Nice to see that there are finally no more residual remnants of steroids and HGH in Clemens system from his off-season of juicing permitting him to sign on for the remainder of the season with the Yanks.
I have absolutely no idea how this guy has avoided the steroid issue when he repeatedly gets fingered for it (Canseco/Grimsely) and actually became a better player as he aged (much like Bonds). Now if he lost something on his fastball and became more of a "pitcher" as opposed to a "thrower" that would be one thing (see: John Smoltz). However, he's the exact same power pitcher that he was in the mid-'80's. Meanwhile, the power pitchers of even the mid-'90's arms' have fallen off. There really is no other explanation.
At least reporters have flat-out asked him about it (albeit on one-on-one interviews, undoubtedly at Clemens request following his outing in Canseco's book). The Detroit media is too afraid to ask Pudge Rodriguez about appearing in Canseco's book AND SHOWING UP TO SPRING TRAINING LAST YEAR 35 LBS. LESS THAN THE YEAR BEFORE. How do you lose 35 lbs in 4 months? Instead of calling this idiot out on it, the beat writers (and everyone else) just sat there while the guy hit 35 RBIs LESS than the previous season with an almost 70 points lower slugging percentage. Nobody else seemed to care so I thought I'd vent. All that said, I'll stick with Pudge with my only other option being the dangerous (for the Tigers) Mike Rabelo.

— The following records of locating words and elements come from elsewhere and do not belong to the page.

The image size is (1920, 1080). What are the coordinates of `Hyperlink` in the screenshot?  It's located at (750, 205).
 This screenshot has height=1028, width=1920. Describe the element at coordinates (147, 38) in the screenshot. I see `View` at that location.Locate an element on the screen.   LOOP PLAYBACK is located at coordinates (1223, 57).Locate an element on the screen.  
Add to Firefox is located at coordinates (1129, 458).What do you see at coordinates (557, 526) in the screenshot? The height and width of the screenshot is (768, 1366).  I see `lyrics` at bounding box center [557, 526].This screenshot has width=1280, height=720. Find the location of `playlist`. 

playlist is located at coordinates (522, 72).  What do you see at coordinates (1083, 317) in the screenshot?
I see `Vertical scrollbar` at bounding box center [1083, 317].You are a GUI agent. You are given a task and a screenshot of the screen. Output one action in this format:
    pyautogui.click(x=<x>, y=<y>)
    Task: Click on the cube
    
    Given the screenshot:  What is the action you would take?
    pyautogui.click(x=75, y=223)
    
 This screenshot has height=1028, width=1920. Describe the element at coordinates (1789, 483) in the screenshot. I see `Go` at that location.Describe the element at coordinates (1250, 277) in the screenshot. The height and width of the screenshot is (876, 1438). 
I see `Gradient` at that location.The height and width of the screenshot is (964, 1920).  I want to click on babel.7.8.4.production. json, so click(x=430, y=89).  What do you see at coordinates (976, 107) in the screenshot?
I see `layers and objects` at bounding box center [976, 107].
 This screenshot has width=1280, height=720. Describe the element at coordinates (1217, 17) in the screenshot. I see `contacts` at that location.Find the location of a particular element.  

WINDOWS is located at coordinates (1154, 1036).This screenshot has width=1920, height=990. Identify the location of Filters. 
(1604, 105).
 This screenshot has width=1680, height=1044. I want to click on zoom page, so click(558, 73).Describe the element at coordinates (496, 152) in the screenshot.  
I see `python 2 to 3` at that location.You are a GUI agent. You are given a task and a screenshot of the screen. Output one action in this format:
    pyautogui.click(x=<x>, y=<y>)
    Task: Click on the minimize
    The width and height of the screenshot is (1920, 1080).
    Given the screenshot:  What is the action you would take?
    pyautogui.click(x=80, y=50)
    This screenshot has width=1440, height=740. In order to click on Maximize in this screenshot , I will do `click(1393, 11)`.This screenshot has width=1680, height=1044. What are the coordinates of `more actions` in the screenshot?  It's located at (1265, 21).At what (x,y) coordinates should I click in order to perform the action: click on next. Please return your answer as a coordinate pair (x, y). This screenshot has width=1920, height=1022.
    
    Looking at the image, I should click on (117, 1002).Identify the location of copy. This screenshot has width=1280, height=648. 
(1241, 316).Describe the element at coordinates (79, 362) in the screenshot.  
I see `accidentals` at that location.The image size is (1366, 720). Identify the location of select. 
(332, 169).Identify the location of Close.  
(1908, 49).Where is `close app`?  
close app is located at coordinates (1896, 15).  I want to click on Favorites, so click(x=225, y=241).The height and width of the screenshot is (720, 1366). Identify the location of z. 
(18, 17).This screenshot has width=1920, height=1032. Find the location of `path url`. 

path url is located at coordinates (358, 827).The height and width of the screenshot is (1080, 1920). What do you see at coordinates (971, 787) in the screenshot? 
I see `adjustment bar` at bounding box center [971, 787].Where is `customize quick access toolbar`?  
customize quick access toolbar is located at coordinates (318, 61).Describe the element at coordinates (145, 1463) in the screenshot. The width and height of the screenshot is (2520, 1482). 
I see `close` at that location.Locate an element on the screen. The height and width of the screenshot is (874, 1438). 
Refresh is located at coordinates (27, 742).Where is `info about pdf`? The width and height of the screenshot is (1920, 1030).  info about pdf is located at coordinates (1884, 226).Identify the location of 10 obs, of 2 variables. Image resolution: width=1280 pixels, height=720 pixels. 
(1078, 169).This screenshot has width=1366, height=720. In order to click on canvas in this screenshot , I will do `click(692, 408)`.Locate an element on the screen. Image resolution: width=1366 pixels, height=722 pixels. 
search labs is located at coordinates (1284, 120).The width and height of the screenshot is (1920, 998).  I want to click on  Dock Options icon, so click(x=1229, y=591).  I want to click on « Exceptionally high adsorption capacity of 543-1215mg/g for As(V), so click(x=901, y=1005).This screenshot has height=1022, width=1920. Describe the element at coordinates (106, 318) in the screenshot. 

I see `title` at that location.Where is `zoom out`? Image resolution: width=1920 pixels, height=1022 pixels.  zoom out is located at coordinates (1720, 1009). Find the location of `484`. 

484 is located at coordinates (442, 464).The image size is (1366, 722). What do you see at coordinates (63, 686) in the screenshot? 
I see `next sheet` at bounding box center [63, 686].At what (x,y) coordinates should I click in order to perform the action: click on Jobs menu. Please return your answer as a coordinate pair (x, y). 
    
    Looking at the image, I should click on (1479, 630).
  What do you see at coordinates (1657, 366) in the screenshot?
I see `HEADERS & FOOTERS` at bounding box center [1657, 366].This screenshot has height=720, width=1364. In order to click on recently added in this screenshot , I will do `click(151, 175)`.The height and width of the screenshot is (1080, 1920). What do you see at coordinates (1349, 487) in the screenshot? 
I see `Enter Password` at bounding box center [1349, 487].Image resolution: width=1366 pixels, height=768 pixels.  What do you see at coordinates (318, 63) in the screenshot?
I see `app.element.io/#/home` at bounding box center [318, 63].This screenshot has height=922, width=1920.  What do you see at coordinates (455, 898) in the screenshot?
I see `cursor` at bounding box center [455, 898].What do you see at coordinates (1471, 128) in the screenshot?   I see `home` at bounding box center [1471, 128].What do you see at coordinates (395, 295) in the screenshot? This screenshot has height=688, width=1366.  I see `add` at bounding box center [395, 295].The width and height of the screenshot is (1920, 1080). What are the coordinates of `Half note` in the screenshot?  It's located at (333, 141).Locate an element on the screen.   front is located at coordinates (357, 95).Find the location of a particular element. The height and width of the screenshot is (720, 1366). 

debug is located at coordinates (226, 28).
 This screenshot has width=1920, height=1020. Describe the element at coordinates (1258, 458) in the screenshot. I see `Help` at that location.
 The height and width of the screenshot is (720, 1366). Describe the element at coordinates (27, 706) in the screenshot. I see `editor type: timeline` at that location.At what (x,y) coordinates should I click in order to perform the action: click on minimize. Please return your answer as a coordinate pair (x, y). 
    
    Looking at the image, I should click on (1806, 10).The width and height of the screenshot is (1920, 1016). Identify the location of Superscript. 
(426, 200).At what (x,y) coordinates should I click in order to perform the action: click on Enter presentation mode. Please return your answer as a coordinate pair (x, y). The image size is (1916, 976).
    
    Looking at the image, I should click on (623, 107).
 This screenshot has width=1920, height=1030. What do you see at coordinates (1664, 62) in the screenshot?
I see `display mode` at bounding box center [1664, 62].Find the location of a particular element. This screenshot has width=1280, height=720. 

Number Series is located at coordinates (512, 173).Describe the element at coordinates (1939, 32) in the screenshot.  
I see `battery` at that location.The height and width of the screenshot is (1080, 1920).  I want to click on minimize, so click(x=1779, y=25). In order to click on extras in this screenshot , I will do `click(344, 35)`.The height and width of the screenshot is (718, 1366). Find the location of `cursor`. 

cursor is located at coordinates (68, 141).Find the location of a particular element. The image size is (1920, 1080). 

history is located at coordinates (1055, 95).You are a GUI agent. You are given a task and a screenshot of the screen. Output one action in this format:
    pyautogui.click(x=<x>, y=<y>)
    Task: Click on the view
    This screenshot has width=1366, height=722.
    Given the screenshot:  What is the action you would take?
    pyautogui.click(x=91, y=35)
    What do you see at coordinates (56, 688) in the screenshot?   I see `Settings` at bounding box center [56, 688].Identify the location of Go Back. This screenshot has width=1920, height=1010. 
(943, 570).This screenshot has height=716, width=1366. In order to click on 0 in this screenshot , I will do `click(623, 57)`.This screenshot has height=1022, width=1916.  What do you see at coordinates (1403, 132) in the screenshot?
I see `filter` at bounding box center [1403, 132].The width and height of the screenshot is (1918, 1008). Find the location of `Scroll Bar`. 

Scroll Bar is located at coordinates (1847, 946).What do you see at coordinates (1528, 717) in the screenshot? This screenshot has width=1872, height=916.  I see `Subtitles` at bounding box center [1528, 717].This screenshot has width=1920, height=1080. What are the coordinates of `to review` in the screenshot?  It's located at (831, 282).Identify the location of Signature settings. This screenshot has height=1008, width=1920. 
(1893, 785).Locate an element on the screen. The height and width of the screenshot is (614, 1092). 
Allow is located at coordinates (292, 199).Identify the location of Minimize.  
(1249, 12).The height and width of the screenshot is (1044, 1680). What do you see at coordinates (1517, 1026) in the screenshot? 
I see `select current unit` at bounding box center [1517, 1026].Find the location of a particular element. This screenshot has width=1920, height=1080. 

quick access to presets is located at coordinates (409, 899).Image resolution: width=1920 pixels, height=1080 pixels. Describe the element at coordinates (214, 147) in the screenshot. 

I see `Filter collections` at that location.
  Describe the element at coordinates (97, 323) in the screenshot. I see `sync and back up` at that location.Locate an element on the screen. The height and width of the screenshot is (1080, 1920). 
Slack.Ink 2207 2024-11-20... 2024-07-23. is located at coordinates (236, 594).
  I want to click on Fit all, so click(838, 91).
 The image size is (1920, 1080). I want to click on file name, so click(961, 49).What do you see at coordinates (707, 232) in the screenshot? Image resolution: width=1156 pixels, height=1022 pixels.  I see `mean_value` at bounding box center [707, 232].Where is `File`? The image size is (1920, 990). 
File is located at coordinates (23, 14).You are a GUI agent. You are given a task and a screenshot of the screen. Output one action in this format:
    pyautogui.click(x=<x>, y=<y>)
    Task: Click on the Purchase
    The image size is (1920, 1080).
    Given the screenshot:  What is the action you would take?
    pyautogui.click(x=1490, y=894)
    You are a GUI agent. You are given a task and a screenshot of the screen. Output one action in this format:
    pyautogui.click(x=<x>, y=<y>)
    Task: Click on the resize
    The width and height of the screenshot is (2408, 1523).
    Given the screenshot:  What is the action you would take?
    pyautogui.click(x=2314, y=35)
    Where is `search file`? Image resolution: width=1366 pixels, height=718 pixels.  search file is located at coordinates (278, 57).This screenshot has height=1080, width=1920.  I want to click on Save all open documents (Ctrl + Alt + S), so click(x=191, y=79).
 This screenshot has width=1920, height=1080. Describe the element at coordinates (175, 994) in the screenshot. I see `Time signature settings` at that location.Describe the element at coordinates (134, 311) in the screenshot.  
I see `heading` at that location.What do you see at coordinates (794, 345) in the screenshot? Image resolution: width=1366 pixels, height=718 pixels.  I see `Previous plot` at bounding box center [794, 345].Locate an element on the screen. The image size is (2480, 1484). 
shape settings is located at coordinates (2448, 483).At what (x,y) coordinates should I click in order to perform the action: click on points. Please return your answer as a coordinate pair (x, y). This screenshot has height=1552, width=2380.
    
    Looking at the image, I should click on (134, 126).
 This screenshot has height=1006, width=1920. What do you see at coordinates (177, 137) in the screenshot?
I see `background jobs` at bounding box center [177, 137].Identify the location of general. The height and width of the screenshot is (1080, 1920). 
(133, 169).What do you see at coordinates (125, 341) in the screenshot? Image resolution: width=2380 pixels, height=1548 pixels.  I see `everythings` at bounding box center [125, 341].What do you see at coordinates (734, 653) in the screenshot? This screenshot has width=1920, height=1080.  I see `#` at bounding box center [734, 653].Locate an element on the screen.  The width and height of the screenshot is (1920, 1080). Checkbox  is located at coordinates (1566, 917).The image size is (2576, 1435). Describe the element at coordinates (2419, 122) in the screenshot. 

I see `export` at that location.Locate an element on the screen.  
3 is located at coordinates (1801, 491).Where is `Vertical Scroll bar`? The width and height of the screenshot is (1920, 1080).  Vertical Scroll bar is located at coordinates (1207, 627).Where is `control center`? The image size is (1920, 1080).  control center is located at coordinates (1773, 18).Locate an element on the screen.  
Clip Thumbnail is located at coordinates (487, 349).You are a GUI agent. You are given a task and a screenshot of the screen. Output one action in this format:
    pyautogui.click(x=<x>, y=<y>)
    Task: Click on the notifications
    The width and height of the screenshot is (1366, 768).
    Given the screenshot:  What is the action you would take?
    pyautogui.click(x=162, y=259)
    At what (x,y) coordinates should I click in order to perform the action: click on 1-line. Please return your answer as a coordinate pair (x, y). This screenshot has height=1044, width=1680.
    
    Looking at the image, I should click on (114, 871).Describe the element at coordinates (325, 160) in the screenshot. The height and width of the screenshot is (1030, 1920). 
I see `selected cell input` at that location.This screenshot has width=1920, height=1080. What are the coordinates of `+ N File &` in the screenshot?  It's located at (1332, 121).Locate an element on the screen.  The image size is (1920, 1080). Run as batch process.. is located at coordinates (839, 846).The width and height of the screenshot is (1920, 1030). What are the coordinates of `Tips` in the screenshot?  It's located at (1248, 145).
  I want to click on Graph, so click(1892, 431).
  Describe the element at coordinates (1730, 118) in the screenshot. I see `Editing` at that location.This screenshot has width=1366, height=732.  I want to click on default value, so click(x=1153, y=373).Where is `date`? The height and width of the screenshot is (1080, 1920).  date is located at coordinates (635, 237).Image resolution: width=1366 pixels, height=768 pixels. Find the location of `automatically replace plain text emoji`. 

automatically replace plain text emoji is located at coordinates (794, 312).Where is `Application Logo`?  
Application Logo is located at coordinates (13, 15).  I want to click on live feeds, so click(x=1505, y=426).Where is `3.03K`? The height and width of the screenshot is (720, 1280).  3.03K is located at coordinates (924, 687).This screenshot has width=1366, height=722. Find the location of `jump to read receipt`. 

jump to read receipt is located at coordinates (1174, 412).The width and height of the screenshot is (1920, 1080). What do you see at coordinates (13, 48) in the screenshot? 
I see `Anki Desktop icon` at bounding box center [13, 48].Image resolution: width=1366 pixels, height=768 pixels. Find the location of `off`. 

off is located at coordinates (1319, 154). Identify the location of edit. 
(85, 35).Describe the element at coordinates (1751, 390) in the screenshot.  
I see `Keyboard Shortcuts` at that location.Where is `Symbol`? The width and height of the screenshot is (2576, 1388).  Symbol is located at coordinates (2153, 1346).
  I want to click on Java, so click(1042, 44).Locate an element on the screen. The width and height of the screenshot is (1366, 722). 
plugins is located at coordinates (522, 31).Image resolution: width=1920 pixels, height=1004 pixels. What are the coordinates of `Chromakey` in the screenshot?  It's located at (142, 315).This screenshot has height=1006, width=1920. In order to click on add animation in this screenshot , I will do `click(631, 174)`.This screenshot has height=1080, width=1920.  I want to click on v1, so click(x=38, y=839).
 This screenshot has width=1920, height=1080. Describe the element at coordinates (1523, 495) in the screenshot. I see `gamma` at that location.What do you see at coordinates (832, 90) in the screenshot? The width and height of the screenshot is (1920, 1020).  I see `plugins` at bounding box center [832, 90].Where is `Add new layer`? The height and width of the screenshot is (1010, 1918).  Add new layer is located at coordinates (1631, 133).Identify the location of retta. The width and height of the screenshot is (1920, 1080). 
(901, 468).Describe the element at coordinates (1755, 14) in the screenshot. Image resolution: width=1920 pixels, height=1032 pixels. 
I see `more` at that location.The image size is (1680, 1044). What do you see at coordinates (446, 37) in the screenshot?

In any event, I find it amazing that Clemens is still embraced. Further, he doesn't even come with the same ridiculous "there isn't any hard evidence of him using steroids" logic that is, often, applied to Bonds. Apparently, we need some secret locker room photo of a syringe hanging out of Bonds' ass to be convinced he juiced. Even then I'm sure we'd find some apologist that who would reason that we don't actually know what substance was in the syringe; or, my favorite, "it wasn't against the rules in baseball" so it's somehow alright. Clemens, for whatever reason, is permitted to slide.